-- START OF STORED DATA --
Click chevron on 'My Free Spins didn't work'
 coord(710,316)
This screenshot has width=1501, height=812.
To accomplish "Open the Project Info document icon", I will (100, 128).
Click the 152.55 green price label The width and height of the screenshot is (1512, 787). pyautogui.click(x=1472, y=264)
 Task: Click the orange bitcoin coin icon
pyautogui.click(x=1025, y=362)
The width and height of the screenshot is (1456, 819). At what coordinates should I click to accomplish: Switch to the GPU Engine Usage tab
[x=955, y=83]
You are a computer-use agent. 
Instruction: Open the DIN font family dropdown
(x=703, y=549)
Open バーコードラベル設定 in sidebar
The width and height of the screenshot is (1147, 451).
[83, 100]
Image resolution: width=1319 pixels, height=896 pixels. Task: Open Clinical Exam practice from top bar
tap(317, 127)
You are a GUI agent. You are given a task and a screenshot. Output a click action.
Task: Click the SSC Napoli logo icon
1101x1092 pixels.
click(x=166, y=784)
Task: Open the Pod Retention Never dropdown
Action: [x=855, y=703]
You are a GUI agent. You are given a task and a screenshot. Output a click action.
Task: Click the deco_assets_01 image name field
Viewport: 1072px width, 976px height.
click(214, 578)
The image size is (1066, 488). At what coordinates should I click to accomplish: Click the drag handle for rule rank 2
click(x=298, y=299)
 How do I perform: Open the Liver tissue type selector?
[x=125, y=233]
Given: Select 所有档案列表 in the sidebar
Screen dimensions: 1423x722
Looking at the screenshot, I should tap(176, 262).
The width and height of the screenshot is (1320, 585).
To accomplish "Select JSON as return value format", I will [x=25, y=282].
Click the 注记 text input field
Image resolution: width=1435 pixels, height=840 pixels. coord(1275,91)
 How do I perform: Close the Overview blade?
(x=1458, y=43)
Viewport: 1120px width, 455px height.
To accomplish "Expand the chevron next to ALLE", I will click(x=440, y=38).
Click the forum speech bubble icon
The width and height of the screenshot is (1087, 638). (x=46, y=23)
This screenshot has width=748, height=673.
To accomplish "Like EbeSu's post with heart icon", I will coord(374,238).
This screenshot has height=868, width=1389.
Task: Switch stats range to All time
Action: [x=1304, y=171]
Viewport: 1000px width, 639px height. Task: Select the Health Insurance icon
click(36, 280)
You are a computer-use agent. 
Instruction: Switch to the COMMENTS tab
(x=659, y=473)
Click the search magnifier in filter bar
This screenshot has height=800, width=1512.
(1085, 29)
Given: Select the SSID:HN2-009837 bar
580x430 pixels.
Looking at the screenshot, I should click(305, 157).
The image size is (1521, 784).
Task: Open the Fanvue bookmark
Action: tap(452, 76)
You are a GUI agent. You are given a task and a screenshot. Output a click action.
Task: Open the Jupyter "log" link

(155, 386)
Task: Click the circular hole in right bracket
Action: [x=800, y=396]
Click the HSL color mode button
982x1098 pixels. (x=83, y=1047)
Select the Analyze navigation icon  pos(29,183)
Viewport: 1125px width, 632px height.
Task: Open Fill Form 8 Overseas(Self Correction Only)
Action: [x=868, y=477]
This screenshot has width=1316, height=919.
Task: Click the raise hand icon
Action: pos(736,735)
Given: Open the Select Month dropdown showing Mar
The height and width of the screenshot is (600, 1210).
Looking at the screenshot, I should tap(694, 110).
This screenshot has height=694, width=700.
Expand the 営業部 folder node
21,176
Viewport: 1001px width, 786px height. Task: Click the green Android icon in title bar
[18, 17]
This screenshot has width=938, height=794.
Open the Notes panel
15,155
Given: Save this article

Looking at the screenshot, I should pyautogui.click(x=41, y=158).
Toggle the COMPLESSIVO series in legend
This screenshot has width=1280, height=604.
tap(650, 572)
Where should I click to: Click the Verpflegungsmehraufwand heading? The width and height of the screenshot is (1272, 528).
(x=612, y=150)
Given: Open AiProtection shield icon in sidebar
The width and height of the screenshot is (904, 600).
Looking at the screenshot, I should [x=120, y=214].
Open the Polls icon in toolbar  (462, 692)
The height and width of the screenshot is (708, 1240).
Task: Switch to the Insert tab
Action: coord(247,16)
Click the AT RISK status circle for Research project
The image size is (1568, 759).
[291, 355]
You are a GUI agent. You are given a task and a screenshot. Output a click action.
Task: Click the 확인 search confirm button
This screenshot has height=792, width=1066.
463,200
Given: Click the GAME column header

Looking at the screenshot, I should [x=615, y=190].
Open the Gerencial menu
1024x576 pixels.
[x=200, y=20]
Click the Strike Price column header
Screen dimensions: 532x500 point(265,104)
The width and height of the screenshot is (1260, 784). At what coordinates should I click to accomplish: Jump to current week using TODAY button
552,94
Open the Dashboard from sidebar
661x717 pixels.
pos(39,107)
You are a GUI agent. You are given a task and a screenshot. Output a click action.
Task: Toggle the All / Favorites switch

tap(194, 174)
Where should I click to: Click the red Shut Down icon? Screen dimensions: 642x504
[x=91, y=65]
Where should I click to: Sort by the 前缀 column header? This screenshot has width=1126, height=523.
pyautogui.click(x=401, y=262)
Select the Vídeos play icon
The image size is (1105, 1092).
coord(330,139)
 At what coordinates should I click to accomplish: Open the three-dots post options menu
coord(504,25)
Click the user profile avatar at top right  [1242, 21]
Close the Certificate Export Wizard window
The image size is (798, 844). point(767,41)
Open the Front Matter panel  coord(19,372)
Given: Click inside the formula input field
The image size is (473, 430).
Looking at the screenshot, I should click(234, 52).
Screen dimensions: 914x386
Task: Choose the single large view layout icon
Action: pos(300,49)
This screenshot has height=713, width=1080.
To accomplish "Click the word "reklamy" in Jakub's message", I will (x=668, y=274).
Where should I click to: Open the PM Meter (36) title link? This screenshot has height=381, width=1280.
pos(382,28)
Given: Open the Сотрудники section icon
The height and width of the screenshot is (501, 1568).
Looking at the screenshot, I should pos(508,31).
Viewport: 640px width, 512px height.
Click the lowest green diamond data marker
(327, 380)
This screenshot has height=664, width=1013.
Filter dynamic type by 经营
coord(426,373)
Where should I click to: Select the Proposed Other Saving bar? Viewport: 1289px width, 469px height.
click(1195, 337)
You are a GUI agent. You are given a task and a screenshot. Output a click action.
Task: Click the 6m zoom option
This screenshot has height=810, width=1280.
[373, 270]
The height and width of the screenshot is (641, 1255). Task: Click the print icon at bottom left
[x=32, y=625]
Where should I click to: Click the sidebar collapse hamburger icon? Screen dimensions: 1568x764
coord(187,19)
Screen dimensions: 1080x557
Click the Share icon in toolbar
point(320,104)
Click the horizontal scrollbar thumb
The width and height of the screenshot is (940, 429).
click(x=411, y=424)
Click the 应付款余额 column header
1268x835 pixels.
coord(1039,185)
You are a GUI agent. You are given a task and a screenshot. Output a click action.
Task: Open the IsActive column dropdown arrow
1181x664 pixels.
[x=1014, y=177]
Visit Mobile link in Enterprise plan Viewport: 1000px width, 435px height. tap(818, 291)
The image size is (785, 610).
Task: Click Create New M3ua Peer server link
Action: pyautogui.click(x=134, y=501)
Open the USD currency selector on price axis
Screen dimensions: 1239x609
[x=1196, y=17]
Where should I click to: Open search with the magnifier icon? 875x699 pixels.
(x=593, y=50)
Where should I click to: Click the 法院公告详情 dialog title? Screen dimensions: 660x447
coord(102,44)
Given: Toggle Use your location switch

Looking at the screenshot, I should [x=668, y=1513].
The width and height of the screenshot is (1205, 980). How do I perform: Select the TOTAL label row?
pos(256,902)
-- END OF STORED DATA --
**GOAL**: Rewrite the records from the first line through the line containing "pyautogui.click(x=1025, y=362)", requests included. Multiply every click coordinate in the answers by 1.65 and round to whole numbers, with halves rounded up, leaving all numbers in the requests unchanged.

**ANSWER FOR THE TASK**:
Click chevron on 'My Free Spins didn't work'
 coord(1172,521)
This screenshot has width=1501, height=812.
To accomplish "Open the Project Info document icon", I will (165, 211).
Click the 152.55 green price label The width and height of the screenshot is (1512, 787). pyautogui.click(x=2429, y=436)
 Task: Click the orange bitcoin coin icon
pyautogui.click(x=1691, y=597)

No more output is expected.